As Shocker fans slept, Wichita State baseball ended nation’s longest home win streak
While many Shocker fans were fast asleep, the Wichita State baseball team put a stop to the nation’s longest home winning streak in the early hours of Saturday.
Behind a stellar effort from sophomore Brady Hamilton on the mound and a potent offense, WSU snapped Hawaii’s 16-game winning streak in Honolulu with an 11-4 victory in a game that finished at 2:03 a.m. Central (10:03 p.m. local time).
Hamilton blanked the Rainbow Warriors through the first five innings to earn his first victory of the 2025 season behind a career-high eight strikeouts. Meanwhile, WSU’s offense racked up 13 hits and scored a season-high 11 runs after scoring just 16 runs total in its first four games of the season.
It was a much stronger finish from the Shockers just one day after enduring a hectic travel schedule just to reach Hawaii in time for Thursday’s series opener, which the Rainbow Warriors (5-1) won in walk-off fashion with an infield RBI single in the bottom of the 10th inning. The 4-game series continues for WSU (2-3) with a 10:35 p.m. Central game on Saturday.
Five different Shockers finished with multi-hit games on Friday, none bigger than Jordan Rogers. He broke the game open in the seventh inning with a 3-run home run to extend WSU’s lead to 8-2 and tacked on an RBI single the following inning. Kam Durnin and Hunter Carlson both finished with two hits and two RBIs.
With Hamilton dealing, WSU had plenty of time to build an early lead.
Durnin singled through the left side in the second inning to plate Josh Livingston for the opening run of the game, then Carlson delivered a 2-RBI single in the fourth inning and Durnin notched another RBI single in the fifth inning for a 5-0 lead.

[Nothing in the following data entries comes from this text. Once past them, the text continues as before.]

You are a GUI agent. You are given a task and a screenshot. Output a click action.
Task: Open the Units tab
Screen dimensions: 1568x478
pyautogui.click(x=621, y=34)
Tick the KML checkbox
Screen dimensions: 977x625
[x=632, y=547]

A throwing error by Camden Johnson allowed Hawaii to claw two back in the sixth inning, but Rogers’ 3-run blast gave the Shockers all the cushion they needed.
After Hamilton was knocked from the game in the sixth inning without recording an out, Siena transfer Arnad Mulamekic provided a reliable long-relief arm out of the bullpen and kept Hawaii in line for 3-plus innings.
Aaron Arnold was summoned in the ninth inning to escape a bases-loaded jam and put an end to Hawaii’s “Mānoa magic” that had produced three walk-off wins in the team’s first five games of the season.